Quotes pulled from this 1992 LA Times cover story.

Eric Goldberg

Goldberg’s first assignment for Walt Disney Animation was as Supervising Animator of Genie from Aladdin (1992), followed by co-directing Pocahontas (1995), animating Phil in Hercules (1997), and work on Fantasia/2000 (1999)

In 2006, Goldberg returned to Walt Disney Animation Studios, where he served as Supervising Animator for Louis and “Tiana’s Song” in The Princess and the Frog (2009). For this, Goldberg won his third Annie Award for Best Character Animation in 2009. He also animated Rabbit and the “Backson Song” sequence in Winnie the Pooh (2011). ForWreck-It Ralph (2012), he created hand-drawn animation tests of King Candy and Sour Bill. In 2013, Goldberg was the Supervisor of Hand-Drawn Animation on Oscar®-nominated Get a Horse! (2013). More recently, Goldberg created the hand-drawn animated character Mini Maui, the tattoo conscience of the Maui character for Moana (2016).
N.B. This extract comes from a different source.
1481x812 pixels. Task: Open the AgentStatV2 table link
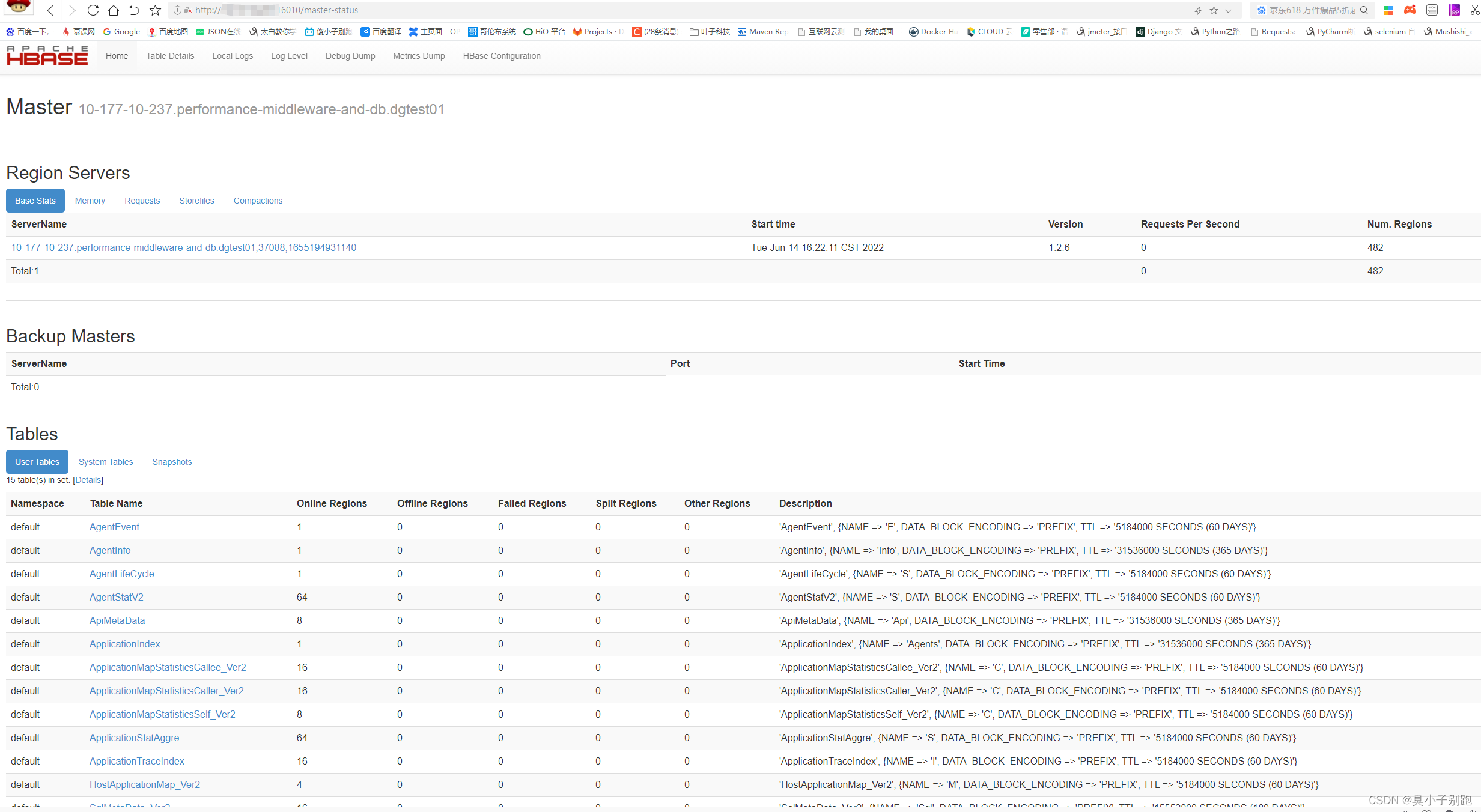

The Walt Disney Family Museum

It’s stunning that this was Eric Goldberg’s first assignment at Disney. I am sure there are other examples of one character’s design setting the tone and style direction for the entire movie – but I can’t think of one that was as influential on the look of the overall film as Genie’s was on Aladdin. Not to mention that it was his character animation test over Robin William’s standup that helped get Robin Williams to take the role – another huge impact on the entire animation industry. No wonder they awarded Eric the Winsor-McCay for lifetime achievement. He lifetime achieved in his first assignment!